Nous discuterons maintenant du modèle du partenariat, qui réfère à un concept plus flou que les autres modèles. Dans la doctrine américaine, on désigne sous le nom d’« unité de partenariat » une unité qui partage, en partie ou en totalité, une zone d’opérations avec les forces de sécurité du pays hôte17. Le concept de « partenariat » a récemment gagné en popularité en Afghanistan et en Iraq. Ce concept a l’avantage de faire appel à une forme de synergie attrayante et d’être conforme à l’esprit de la doctrine de contre-insurrection actuelle. Dans une directive récente, le Général David Petraeus, commandant de la FIAS, affirmait que le partenariat était un aspect indispensable de la stratégie de contre-insurrection ainsi qu’un élément essentiel du transfert de la responsabilité de la sécurité aux Forces de sécurité nationales afghanes (FSNA)18. Cependant, il serait difficile d’envisager un véritable partenariat où deux groupes « partagent tout ». En fait, l’unité du commandement n’est possible que si la responsabilité pour toutes les décisions incombe ultimement à un seul commandant. Il est sans doute possible que plusieurs personnes collaborent à la prise de décision, mais le processus dépend alors avant tout des personnalités en cause et de leurs relations mutuelles, ce qui explique pourquoi il est habituellement impossible d’établir un véritable partenariat. Toutefois, le recours à divers degrés de partenariat n’en demeure pas moins un outil valable pour le développement des forces de sécurité. À bien des égards, le partenariat consiste en une relation de pseudo-commandement entre deux forces. 

Général David Petraeus

Reuters RTR2P0A7, photo prise par Ahmad Masood

Général David Petraeus

On peut faire appel au partenariat à divers niveaux, et ce modèle demeure approprié pour les forces de sécurité de pays hôtes qui disposent de divers niveaux de capital humain. Ceci explique pourquoi ce modèle occupe un espace aussi long dans la fig. 1.1. Le partenariat peut être approprié pour une force indigène qui dispose d’un capital humain extrêmement faible. L’établissement d’un partenariat avec des forces similaires, mais plus développées, permet aux forces locales d’avoir accès à plus de formateurs ainsi qu’à la capacité d’appui-feu, au soutien du renseignement et au soutien logistique de leur unité de partenariat. Les forces locales obtiennent ainsi un soutien beaucoup plus important que celui que pourrait leur fournir une petite équipe de mentorat intégrée. Par contre, dans le cas de forces de sécurité plus développées, un soutien aussi important n’est peut-être pas nécessaire. Les responsabilités liées à la planification et au renseignement pourront alors être partagées, tandis que l’appui-feu et le soutien logistique proviendront de deux chaînes distinctes mais parallèles.  

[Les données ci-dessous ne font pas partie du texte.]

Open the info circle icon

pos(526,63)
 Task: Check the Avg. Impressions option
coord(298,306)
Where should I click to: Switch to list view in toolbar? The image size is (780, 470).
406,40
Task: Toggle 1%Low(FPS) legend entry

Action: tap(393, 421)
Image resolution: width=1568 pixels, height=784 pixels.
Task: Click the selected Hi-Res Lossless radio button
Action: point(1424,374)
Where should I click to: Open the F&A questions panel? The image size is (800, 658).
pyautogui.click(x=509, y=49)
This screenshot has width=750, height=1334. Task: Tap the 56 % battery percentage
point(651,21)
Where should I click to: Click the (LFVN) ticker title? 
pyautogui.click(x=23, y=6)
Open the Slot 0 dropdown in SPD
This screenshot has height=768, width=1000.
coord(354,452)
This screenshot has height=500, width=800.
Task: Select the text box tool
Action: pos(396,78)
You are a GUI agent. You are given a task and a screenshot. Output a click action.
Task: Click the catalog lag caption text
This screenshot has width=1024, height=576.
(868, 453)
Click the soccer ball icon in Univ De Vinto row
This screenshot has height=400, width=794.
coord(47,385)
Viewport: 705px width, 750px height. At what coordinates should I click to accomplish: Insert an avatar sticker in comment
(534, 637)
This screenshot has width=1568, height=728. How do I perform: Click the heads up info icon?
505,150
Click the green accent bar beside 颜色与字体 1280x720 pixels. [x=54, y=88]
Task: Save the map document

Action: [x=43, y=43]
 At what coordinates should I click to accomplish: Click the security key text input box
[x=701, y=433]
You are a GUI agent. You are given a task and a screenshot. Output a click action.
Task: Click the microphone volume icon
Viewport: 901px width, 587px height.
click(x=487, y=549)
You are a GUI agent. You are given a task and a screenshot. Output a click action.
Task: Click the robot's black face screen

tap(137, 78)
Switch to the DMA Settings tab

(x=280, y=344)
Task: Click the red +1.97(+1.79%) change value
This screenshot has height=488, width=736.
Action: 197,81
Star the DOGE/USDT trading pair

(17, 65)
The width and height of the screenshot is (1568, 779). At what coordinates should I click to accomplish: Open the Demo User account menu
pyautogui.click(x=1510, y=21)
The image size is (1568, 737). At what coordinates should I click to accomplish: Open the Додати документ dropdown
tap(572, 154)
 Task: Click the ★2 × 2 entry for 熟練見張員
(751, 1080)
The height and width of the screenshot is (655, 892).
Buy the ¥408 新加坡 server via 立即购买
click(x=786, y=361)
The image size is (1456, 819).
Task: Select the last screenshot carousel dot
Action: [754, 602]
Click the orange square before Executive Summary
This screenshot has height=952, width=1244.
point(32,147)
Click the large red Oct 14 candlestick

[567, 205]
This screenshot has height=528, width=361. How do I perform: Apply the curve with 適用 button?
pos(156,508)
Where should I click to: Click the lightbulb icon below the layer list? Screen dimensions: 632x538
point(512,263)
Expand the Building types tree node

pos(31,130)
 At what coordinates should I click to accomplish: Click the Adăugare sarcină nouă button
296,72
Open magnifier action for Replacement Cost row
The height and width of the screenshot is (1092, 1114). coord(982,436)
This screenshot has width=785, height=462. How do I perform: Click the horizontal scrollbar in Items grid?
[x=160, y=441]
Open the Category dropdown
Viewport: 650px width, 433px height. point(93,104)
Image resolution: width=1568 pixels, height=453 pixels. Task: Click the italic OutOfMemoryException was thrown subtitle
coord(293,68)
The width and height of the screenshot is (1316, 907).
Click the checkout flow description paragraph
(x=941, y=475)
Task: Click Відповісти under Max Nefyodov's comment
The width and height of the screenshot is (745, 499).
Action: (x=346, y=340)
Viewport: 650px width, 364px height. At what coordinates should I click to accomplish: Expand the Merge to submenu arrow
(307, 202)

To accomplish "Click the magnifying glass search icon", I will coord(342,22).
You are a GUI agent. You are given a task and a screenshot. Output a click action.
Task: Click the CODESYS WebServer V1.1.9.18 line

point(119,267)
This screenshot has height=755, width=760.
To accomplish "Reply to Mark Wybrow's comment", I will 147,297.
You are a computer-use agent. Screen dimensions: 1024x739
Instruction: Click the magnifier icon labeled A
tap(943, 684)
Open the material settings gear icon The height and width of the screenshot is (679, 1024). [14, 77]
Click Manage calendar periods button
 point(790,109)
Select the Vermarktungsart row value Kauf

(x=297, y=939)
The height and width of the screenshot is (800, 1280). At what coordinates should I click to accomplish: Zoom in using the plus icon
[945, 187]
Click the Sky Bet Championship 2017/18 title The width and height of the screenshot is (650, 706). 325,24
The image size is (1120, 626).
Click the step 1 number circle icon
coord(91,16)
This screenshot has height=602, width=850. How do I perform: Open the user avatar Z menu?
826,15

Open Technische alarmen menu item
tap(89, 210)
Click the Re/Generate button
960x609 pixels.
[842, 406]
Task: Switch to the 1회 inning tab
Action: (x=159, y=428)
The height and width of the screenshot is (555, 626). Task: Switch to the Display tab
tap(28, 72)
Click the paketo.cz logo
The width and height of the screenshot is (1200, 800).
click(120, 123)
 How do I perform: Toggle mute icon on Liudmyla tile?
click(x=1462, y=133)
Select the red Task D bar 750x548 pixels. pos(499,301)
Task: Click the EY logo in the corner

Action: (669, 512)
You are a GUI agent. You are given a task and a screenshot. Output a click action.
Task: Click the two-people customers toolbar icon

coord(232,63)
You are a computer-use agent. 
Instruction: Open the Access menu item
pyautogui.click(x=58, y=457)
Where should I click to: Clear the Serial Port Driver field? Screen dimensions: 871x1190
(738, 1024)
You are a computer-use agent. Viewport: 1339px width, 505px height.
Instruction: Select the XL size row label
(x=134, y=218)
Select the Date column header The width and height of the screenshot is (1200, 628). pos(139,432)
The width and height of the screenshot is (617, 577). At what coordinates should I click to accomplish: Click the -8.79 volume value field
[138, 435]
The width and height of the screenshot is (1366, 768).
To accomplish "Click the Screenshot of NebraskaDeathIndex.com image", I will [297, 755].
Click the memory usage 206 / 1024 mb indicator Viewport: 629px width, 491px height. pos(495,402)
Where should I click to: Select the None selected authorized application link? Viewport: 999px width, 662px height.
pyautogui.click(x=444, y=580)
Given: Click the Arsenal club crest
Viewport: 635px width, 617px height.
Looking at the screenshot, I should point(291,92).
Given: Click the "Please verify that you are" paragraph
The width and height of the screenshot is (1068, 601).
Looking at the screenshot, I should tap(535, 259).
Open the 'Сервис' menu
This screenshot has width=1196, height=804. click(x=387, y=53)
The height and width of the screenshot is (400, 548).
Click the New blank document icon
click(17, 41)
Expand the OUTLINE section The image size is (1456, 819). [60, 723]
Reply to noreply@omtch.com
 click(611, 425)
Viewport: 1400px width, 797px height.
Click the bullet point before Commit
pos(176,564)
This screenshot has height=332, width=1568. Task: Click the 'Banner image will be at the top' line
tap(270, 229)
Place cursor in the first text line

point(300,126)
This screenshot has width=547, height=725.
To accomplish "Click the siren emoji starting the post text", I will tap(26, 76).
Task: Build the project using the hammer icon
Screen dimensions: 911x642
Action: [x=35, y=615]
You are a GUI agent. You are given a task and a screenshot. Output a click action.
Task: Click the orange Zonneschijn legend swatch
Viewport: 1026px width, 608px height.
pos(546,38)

Un des exemples les plus remarquables de partenariat est sans nul doute le programme d’action combinée (Combined Action Program ou CAP) du Corps des Marines des États-Unis pendant la guerre du Vietnam. Ce programme consistait à intégrer un escadron de Marines dans un groupe, de la taille d’un peloton, de l’armée populaire vietnamienne, formée de soldats recrutés sur place et peu entraînés. Au début, seuls les Marines dont la personnalité convenait au « partage total » ont été retenus pour participer à cette mission. Les Marines devaient en effet tout partager avec les soldats vietnamiens : tous vivaient ensemble, tous travaillaient ensemble et tous combattaient ensemble. Bien que les Marines qui participaient à ce programme aient subi des pertes plus élevées statistiquement, ils étaient aussi plus nombreux à demander que leur mission soit prolongée19. Ce programme a été une véritable réussite et a permis aux soldats de créer des liens formidables entre eux et avec la population. D’après divers témoignages, ce programme a aussi été un succès dans la mesure où il a permis au gouvernement de renforcer sa mainmise dans les régions où ce programme était implanté et à l’armée populaire d’améliorer les compétences de ses soldats20. Bien qu’il soit principalement connu sous cette forme, ce programme d’action combinée est passé progressivement, de 1968 à 1970, d’un modèle « sédentaire » à un modèle « nomade », où les escadrons USMC se déplaçaient entre deux ou plusieurs villages et unités d’armée populaire. Dans ce cas précis, la transition du « sédentarisme » au « nomadisme » a été rendue nécessaire en raison de la réduction des ressources disponibles. Il serait toutefois possible d’envisager de recourir à l’avenir à une telle transition pour s’adapter au développement des capacités de l’unité des forces de sécurité du pays hôte.

Mentorat

Il serait étonnant que le développement des forces de sécurité du pays hôte partenaire soit l’unique tâche attribuée à une unité. Les campagnes modernes de contre-insurrection se distinguent par leurs multiples lignes d’opérations parallèles, si bien que les commandants peuvent se retrouver dans la situation délicate de devoir jongler avec la multitude de responsabilités urgentes qu’on leur a confiées, alors même qu’ils doivent s’efforcer d’accomplir leur tâche permanente à long terme, soit le développement de l’unité des forces de sécurité du pays hôte à laquelle ils sont jumelés. Réussir à maintenir ce fragile équilibre est un véritable exploit. Il s’est révélé bénéfique que les unités en partenariat mettent sur pied des unités consacrées exclusivement au mentorat ou permettent aux équipes de mentorat de relever d’un commandement distinct. Ces équipes ont connu un franc succès, qu’il s’agisse des équipes de liaison et de mentorat opérationnel (ELMO) de l’OTAN ou des équipes d’instruction intégrée (EII) américaines en Afghanistan ou des diverses équipes de transition en Iraq.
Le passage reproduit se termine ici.